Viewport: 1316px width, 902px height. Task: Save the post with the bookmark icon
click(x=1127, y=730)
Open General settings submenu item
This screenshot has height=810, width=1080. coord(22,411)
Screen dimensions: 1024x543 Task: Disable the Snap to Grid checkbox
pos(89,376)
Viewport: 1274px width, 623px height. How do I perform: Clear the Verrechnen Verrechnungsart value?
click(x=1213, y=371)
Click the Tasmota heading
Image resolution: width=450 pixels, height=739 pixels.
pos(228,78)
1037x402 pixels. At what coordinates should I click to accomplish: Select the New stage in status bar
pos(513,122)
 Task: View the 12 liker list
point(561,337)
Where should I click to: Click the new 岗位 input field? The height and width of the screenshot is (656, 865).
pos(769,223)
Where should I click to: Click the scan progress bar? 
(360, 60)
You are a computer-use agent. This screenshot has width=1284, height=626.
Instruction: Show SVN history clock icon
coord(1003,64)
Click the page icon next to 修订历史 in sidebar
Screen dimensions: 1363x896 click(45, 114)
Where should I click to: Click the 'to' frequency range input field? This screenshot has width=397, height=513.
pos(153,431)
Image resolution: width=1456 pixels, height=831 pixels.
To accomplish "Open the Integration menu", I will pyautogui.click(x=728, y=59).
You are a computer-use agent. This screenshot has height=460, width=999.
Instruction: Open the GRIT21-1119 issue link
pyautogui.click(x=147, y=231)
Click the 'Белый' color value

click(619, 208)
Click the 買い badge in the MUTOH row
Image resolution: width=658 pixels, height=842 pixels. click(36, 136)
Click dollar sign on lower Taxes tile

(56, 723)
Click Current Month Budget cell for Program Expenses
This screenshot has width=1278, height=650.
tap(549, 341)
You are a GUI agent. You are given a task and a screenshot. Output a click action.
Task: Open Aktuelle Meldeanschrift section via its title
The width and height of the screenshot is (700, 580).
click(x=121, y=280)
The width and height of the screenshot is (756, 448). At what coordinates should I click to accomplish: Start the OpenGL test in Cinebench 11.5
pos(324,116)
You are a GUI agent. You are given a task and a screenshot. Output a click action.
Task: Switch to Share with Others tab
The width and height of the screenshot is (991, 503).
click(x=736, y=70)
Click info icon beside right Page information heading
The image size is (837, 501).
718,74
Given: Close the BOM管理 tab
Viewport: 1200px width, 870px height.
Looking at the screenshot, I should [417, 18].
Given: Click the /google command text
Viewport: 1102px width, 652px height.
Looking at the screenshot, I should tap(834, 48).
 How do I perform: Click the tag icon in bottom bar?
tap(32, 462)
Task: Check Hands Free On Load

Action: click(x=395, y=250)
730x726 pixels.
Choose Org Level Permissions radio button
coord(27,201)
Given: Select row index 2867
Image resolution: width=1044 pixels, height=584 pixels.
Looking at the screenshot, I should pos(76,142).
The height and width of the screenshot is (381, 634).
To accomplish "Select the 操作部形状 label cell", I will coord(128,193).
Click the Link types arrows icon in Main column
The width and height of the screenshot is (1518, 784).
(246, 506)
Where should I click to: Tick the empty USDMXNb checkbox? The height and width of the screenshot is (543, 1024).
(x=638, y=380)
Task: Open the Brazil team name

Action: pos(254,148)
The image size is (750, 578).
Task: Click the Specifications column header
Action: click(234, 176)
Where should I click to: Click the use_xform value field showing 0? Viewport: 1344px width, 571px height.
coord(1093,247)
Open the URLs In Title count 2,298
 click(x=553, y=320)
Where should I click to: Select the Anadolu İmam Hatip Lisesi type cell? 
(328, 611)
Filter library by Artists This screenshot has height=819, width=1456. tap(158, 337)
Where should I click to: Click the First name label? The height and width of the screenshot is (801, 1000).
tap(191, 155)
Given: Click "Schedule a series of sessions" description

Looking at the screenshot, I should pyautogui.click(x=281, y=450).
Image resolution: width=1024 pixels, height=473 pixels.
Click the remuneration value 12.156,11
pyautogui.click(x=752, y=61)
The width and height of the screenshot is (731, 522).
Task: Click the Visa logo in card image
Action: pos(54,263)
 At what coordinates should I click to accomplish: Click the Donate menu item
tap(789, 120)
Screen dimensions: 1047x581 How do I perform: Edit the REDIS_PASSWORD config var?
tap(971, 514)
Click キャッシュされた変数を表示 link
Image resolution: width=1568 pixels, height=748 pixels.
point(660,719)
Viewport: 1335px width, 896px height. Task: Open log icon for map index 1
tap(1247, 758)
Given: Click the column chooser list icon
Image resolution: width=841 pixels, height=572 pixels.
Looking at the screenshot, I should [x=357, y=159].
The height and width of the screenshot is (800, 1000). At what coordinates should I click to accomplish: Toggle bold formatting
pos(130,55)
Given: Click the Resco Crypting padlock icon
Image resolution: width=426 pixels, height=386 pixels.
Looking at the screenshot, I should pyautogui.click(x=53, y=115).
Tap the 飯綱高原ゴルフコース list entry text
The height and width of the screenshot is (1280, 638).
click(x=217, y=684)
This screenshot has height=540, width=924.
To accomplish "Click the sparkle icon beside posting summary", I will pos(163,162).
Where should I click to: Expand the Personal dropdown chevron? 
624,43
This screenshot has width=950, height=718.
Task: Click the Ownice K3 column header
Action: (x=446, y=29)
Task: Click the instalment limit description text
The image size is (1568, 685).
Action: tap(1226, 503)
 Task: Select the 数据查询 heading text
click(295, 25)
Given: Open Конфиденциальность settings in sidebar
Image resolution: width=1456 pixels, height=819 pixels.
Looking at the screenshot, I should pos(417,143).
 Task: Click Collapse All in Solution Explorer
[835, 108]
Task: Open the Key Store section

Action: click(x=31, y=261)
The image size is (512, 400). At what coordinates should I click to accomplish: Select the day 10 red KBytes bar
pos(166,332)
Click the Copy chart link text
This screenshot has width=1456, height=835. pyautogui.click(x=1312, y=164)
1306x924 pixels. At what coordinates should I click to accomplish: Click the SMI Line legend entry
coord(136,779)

+===+

Required task: Reproduce all of the data above word for word, keeping every line as it appears.

Reply to the task:
Viewport: 1316px width, 902px height. Task: Save the post with the bookmark icon
click(x=1127, y=730)
Open General settings submenu item
This screenshot has height=810, width=1080. coord(22,411)
Screen dimensions: 1024x543 Task: Disable the Snap to Grid checkbox
pos(89,376)
Viewport: 1274px width, 623px height. How do I perform: Clear the Verrechnen Verrechnungsart value?
click(x=1213, y=371)
Click the Tasmota heading
Image resolution: width=450 pixels, height=739 pixels.
pos(228,78)
1037x402 pixels. At what coordinates should I click to accomplish: Select the New stage in status bar
pos(513,122)
 Task: View the 12 liker list
point(561,337)
Where should I click to: Click the new 岗位 input field? The height and width of the screenshot is (656, 865).
pos(769,223)
Where should I click to: Click the scan progress bar? 
(360, 60)
You are a computer-use agent. This screenshot has width=1284, height=626.
Instruction: Show SVN history clock icon
coord(1003,64)
Click the page icon next to 修订历史 in sidebar
Screen dimensions: 1363x896 click(45, 114)
Where should I click to: Click the 'to' frequency range input field? This screenshot has width=397, height=513.
pos(153,431)
Image resolution: width=1456 pixels, height=831 pixels.
To accomplish "Open the Integration menu", I will pyautogui.click(x=728, y=59).
You are a computer-use agent. This screenshot has height=460, width=999.
Instruction: Open the GRIT21-1119 issue link
pyautogui.click(x=147, y=231)
Click the 'Белый' color value

click(619, 208)
Click the 買い badge in the MUTOH row
Image resolution: width=658 pixels, height=842 pixels. click(36, 136)
Click dollar sign on lower Taxes tile

(56, 723)
Click Current Month Budget cell for Program Expenses
This screenshot has width=1278, height=650.
tap(549, 341)
You are a GUI agent. You are given a task and a screenshot. Output a click action.
Task: Open Aktuelle Meldeanschrift section via its title
The width and height of the screenshot is (700, 580).
click(x=121, y=280)
The width and height of the screenshot is (756, 448). At what coordinates should I click to accomplish: Start the OpenGL test in Cinebench 11.5
pos(324,116)
You are a GUI agent. You are given a task and a screenshot. Output a click action.
Task: Switch to Share with Others tab
The width and height of the screenshot is (991, 503).
click(x=736, y=70)
Click info icon beside right Page information heading
The image size is (837, 501).
718,74
Given: Close the BOM管理 tab
Viewport: 1200px width, 870px height.
Looking at the screenshot, I should [417, 18].
Given: Click the /google command text
Viewport: 1102px width, 652px height.
Looking at the screenshot, I should tap(834, 48).
 How do I perform: Click the tag icon in bottom bar?
tap(32, 462)
Task: Check Hands Free On Load

Action: click(x=395, y=250)
730x726 pixels.
Choose Org Level Permissions radio button
coord(27,201)
Given: Select row index 2867
Image resolution: width=1044 pixels, height=584 pixels.
Looking at the screenshot, I should pos(76,142).
The height and width of the screenshot is (381, 634).
To accomplish "Select the 操作部形状 label cell", I will coord(128,193).
Click the Link types arrows icon in Main column
The width and height of the screenshot is (1518, 784).
(246, 506)
Where should I click to: Tick the empty USDMXNb checkbox? The height and width of the screenshot is (543, 1024).
(x=638, y=380)
Task: Open the Brazil team name

Action: pos(254,148)
The image size is (750, 578).
Task: Click the Specifications column header
Action: click(234, 176)
Where should I click to: Click the use_xform value field showing 0? Viewport: 1344px width, 571px height.
coord(1093,247)
Open the URLs In Title count 2,298
 click(x=553, y=320)
Where should I click to: Select the Anadolu İmam Hatip Lisesi type cell? 
(328, 611)
Filter library by Artists This screenshot has height=819, width=1456. tap(158, 337)
Where should I click to: Click the First name label? The height and width of the screenshot is (801, 1000).
tap(191, 155)
Given: Click "Schedule a series of sessions" description

Looking at the screenshot, I should pyautogui.click(x=281, y=450).
Image resolution: width=1024 pixels, height=473 pixels.
Click the remuneration value 12.156,11
pyautogui.click(x=752, y=61)
The width and height of the screenshot is (731, 522).
Task: Click the Visa logo in card image
Action: pos(54,263)
 At what coordinates should I click to accomplish: Click the Donate menu item
tap(789, 120)
Screen dimensions: 1047x581 How do I perform: Edit the REDIS_PASSWORD config var?
tap(971, 514)
Click キャッシュされた変数を表示 link
Image resolution: width=1568 pixels, height=748 pixels.
point(660,719)
Viewport: 1335px width, 896px height. Task: Open log icon for map index 1
tap(1247, 758)
Given: Click the column chooser list icon
Image resolution: width=841 pixels, height=572 pixels.
Looking at the screenshot, I should [x=357, y=159].
The height and width of the screenshot is (800, 1000). At what coordinates should I click to accomplish: Toggle bold formatting
pos(130,55)
Given: Click the Resco Crypting padlock icon
Image resolution: width=426 pixels, height=386 pixels.
Looking at the screenshot, I should pyautogui.click(x=53, y=115).
Tap the 飯綱高原ゴルフコース list entry text
The height and width of the screenshot is (1280, 638).
click(x=217, y=684)
This screenshot has height=540, width=924.
To accomplish "Click the sparkle icon beside posting summary", I will pos(163,162).
Where should I click to: Expand the Personal dropdown chevron? 
624,43
This screenshot has width=950, height=718.
Task: Click the Ownice K3 column header
Action: (x=446, y=29)
Task: Click the instalment limit description text
The image size is (1568, 685).
Action: tap(1226, 503)
 Task: Select the 数据查询 heading text
click(295, 25)
Given: Open Конфиденциальность settings in sidebar
Image resolution: width=1456 pixels, height=819 pixels.
Looking at the screenshot, I should pos(417,143).
 Task: Click Collapse All in Solution Explorer
[835, 108]
Task: Open the Key Store section

Action: click(x=31, y=261)
The image size is (512, 400). At what coordinates should I click to accomplish: Select the day 10 red KBytes bar
pos(166,332)
Click the Copy chart link text
This screenshot has width=1456, height=835. pyautogui.click(x=1312, y=164)
1306x924 pixels. At what coordinates should I click to accomplish: Click the SMI Line legend entry
coord(136,779)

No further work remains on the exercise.